Find how many lines of the listing include the string "agent", and report only that figure.

== DATA RECORDS ==
──────────────────────────────
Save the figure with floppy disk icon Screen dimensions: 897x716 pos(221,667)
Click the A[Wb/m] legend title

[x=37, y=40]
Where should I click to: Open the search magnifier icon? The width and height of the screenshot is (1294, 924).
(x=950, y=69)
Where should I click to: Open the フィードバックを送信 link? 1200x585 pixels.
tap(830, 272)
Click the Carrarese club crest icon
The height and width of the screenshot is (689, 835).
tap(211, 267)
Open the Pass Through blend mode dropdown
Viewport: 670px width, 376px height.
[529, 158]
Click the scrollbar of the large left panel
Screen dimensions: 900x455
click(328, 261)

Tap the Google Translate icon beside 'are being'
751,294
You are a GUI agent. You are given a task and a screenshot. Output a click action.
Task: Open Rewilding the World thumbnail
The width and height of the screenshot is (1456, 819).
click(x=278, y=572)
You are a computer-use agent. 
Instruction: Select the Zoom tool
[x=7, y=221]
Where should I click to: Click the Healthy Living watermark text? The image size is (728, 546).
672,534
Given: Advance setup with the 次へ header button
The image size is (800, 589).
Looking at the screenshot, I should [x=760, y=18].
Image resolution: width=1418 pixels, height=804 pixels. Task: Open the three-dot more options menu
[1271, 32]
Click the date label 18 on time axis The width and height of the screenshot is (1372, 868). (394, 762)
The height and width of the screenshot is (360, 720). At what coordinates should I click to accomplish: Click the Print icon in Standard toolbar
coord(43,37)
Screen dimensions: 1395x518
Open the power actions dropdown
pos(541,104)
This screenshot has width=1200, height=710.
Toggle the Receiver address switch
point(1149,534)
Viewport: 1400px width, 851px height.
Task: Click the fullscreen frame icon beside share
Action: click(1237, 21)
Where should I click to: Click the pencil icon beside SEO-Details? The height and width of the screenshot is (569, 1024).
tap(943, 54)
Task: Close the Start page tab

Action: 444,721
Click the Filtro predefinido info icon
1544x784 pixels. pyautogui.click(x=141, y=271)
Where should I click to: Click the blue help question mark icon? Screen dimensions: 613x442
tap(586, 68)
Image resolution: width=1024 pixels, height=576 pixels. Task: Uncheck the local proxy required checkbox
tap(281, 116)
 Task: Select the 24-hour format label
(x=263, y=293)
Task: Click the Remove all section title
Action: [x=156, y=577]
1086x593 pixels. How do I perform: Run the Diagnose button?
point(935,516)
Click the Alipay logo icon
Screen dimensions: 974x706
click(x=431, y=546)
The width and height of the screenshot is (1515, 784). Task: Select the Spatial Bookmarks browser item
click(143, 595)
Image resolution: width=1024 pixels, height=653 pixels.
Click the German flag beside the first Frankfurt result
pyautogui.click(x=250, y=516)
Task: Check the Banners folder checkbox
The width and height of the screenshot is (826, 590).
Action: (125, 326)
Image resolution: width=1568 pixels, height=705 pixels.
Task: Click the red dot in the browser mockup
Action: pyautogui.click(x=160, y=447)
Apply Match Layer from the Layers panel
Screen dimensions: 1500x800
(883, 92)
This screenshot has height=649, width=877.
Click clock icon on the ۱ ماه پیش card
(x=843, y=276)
──────────────────────────────
== SOLUTION BELOW ==
2